獣医/分娩の管理(24) ― 良い牛に育てるために(20)

––– 臍帯炎の予防(3):臍帯処置・消毒 (つづき)–––
 細菌が増殖するには水分が必要です。逆に言うと、水分が無ければ細菌はほぼ増えないので細菌感染による炎症は問題になりづらくなります。つまり、「臍帯炎がなぜ発生するのか?」を細分化して考えていくと、以下の2点に集約されるかと思います。

1. 臍に細菌感染が成立している
2. 感染成立しているその場所に水分が残っている


 この2点のどちらか一方でも防ぐことができれば、臍帯炎は予防できます。では具体的にどうすれば良いかという疑問への答えが、前回ご紹介した「分娩直後に1回のみ臍帯外側をアルコール含有消毒液で入念に消毒し、その後は乾燥させる」になります。消毒の方法はディッピング容器(臍の緒のドブ漬け)を用いたりスプレーによる入念な噴霧で実施します。

 消毒剤には多くの種類がありますが、上記に当てはまるものとしては「ヨードチンキ」「10%ポピドンヨードアルコール(イソジンアルコール)」「0.5〜2%クロルヘキシジンアルコール」などがあります。現場で最もよく利用されているものは「ヨードチンキ」ではないでしょうか。これらの共通点は、有効成分による細菌の殺菌効果はもちろんですが、重要なポイントは「アルコール」が含まれている点です。アルコールは通常の水と比べて揮発しやすい(=気体になりやすい)ため、付着した部分が素早く乾燥します。乾燥が進むと細菌は生きていられなくなるので、臍帯炎の予防にとって「乾燥状態を保つ」ことは分娩環境と同様に非常に重要になります。

【消毒時の注意点】
 ここで、臍の処置をするときの注意点を何点か記載しておきたいと思います。消毒薬は強力に殺菌効果を発揮する反面、使い方を誤ると子牛にとって害をもたらすこともあります。

1:清潔な環境で衛生的な処置
 こちらは前回のコラムで「臍帯炎の予防(2)」にも記載した通りです。いくら消毒薬を利用するからと言っても、分娩環境の衛生度が低ければ消毒薬の効果は十分に発揮されません。また、処置をする際も敷料などによって汚れた手指で臍を触ることは厳禁です!必ず綺麗な手指で、できれば使い捨ての手袋をつけて衛生的に処置をすることをお勧めします。
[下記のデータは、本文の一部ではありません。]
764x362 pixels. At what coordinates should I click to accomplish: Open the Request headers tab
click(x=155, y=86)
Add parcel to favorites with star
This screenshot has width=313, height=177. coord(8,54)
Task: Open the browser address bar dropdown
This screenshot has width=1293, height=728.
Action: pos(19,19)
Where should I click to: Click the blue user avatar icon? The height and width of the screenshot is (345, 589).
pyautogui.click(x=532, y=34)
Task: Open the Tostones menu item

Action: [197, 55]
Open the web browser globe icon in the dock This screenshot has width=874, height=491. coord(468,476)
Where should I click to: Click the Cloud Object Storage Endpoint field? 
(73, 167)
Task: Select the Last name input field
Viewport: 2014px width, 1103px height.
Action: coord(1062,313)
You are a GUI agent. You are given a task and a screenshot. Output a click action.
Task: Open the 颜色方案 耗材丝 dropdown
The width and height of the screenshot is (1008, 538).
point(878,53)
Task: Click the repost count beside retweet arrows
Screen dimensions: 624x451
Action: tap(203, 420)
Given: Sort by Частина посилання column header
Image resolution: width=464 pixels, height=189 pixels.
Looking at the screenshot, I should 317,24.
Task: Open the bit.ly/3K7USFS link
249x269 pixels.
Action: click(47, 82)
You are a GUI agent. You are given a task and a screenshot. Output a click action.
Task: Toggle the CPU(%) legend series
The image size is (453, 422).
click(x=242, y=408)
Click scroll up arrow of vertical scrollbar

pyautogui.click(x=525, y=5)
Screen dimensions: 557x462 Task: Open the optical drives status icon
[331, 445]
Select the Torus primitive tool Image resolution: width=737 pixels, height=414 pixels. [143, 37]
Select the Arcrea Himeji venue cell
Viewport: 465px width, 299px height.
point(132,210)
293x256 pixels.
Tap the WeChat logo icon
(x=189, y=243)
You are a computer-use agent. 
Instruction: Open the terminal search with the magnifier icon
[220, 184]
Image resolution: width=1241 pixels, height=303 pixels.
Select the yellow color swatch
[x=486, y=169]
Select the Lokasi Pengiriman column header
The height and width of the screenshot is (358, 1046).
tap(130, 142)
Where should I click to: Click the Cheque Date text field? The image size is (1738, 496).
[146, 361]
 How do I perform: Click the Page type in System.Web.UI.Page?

2:臍=羊膜鞘(*)の中には消毒薬を絶対に入れない!
 生産者さんの中には「臍=羊膜鞘の中に抗生物質や乳房炎軟膏を入れる」という処置によって臍帯炎予防をしている方もいるかと思います。それと同様の考え方で「消毒薬を臍の中に入れれば臍帯炎を予防できる!」と思われて実施してしまうと、重大な事故につながります。消毒薬はいずれも強い殺菌作用がある反面、生体にとっても極めて強い刺激があり、もし臍の中に入れてしまうと「化学的腹膜炎(=細菌感染ではない腹膜炎で、火傷のような炎症が起こる)」になってしまいます。消毒薬をかけるのは羊膜鞘の外側のみとすることが重要で、その内部にある尿膜管や臍動脈・臍静脈(*)には消毒薬が触れないように気をつけてください。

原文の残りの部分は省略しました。